E questo perseverare nel tentativo di smascherare il suo anonimato vale la pena leggere Davide Coppo:

«Le ingiustizie e la violenza hanno diverse gradazioni e possono assumere temperature diverse, tuttavia è possibile dividerle in gruppi e farne un elenco. L’ossessione investigativa con cui un giornalista sceglie di violare un diritto legittimo come quello alla privacy è così diversa dall’atto con cui vengono pubblicate fotografie rubate dall’archivio iCloud di un’attrice, o un attore? Certo, l’intensità della violenza, su una scala Richter della violazione, è diversa, e un terremoto da due gradi lascia meno morti, meno feriti di uno da otto. Ma un terremoto è un terremoto.
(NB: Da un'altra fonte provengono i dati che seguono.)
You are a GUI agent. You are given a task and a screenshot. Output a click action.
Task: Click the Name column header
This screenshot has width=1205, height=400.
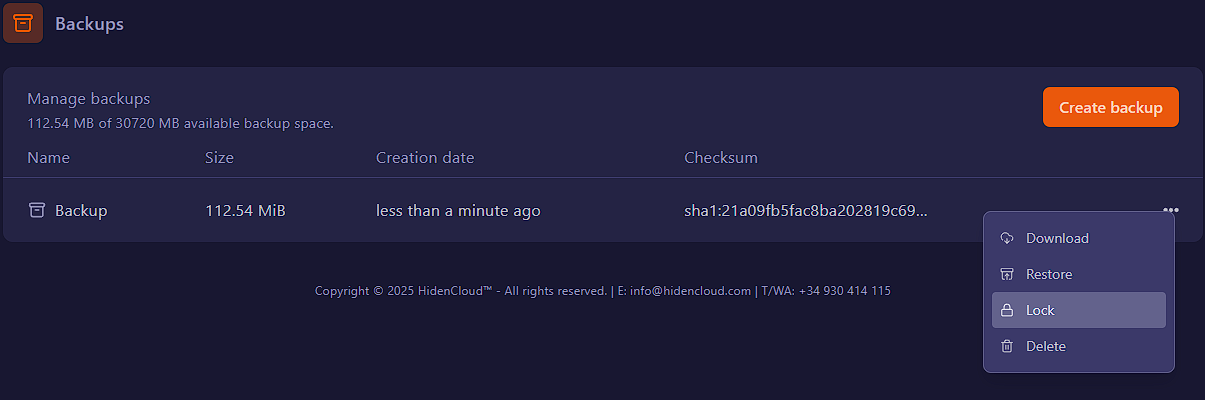[48, 158]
Poi, sì, mi sono anche detto: per un quotidiano o una rivista è difficile dire di no a un pezzo simile, che promette di rivelare chi è Elena Ferrante, e lo capisco. E sarebbe ingenuo non pensare che il successo di Elena Ferrante è in parte dipendente dal mistero della sua identità, ed è naturale la volontà di svelarla. Ma tutte le cose naturali sono buone? Tutti gli istinti sono giustificabili? E se il successo di una scrittrice si basa sull’anonimato, perché non porsi il sospetto, prima di agire, che la distruzione dell’anonimato possa condurre alla distruzione del successo?

Ma non riesco a non pensare alla giustificazione di Gatti, ovvero il diritto di violare la privacy perché “Elena Ferrante” ha ammesso di non trovare peccaminoso il mentire. E la mancanza di un fine: in cosa si distingue l’atto di Gatti da quello di un paparazzo? È utile alla comunità di lettori sapere che Elena Ferrante si chiama in un altro modo, e vive a Roma, e ha origini napoletane e discendenza ebraica? È utile alla comunità di amanti del cinema vedere fotografie di Jennifer Aniston in costume da bagno alle Barbados? La risposta è la stessa.

Se fosse per Kundera, ci andrebbe pure più pesante, forse esagerando, forse no: “È una vecchia utopia rivoluzionaria, fascista o comunista, quella di una vita senza segreti”».